◆ Exercise instructions ◆
Print the entries below word for word; the pictures stay out of your copy.

◆ Listed records ◆
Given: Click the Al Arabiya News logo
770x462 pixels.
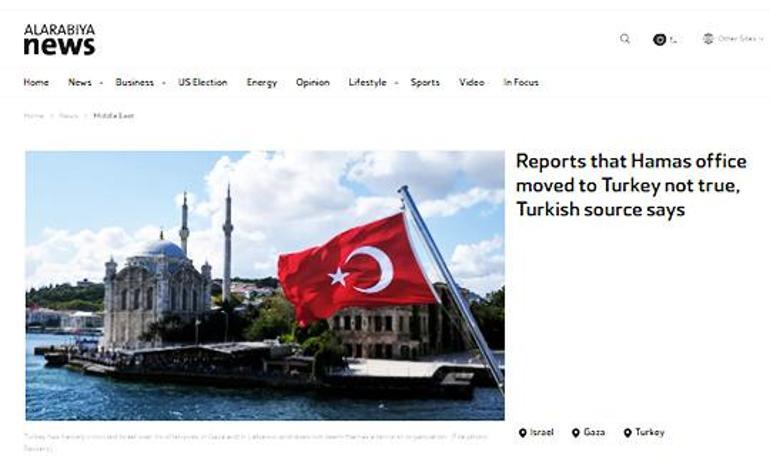Looking at the screenshot, I should pyautogui.click(x=59, y=39).
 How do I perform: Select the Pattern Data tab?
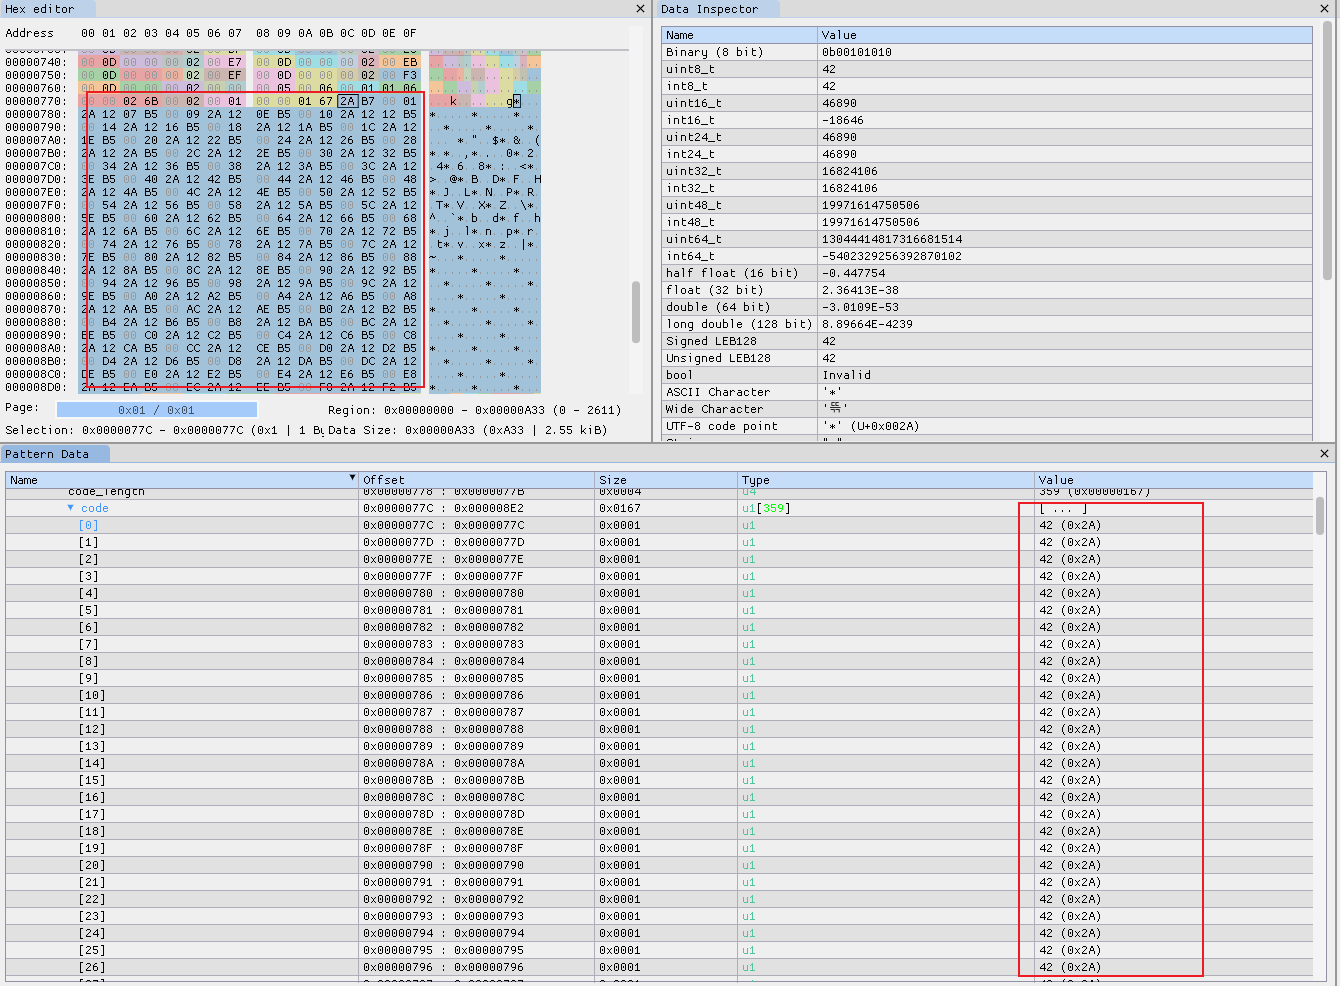(55, 453)
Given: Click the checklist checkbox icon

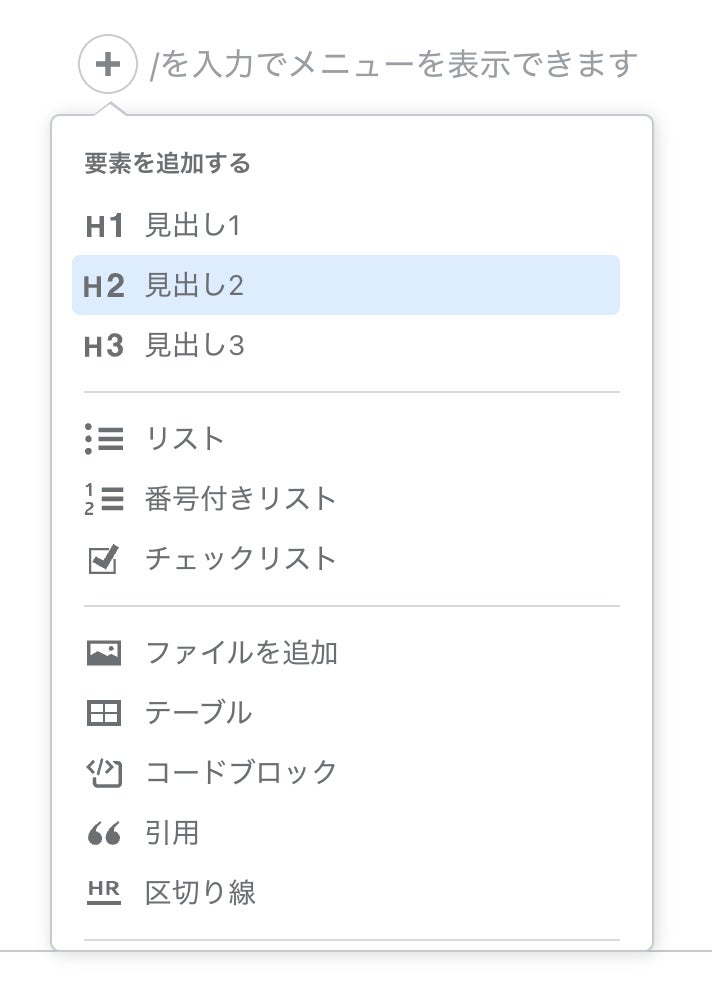Looking at the screenshot, I should (104, 559).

◆ Result ◆
Given: Click the Al Arabiya News logo
770x462 pixels.
Looking at the screenshot, I should pyautogui.click(x=59, y=39).
 How do I perform: Select the Pattern Data tab?
(55, 453)
Given: Click the checklist checkbox icon

Looking at the screenshot, I should (104, 559).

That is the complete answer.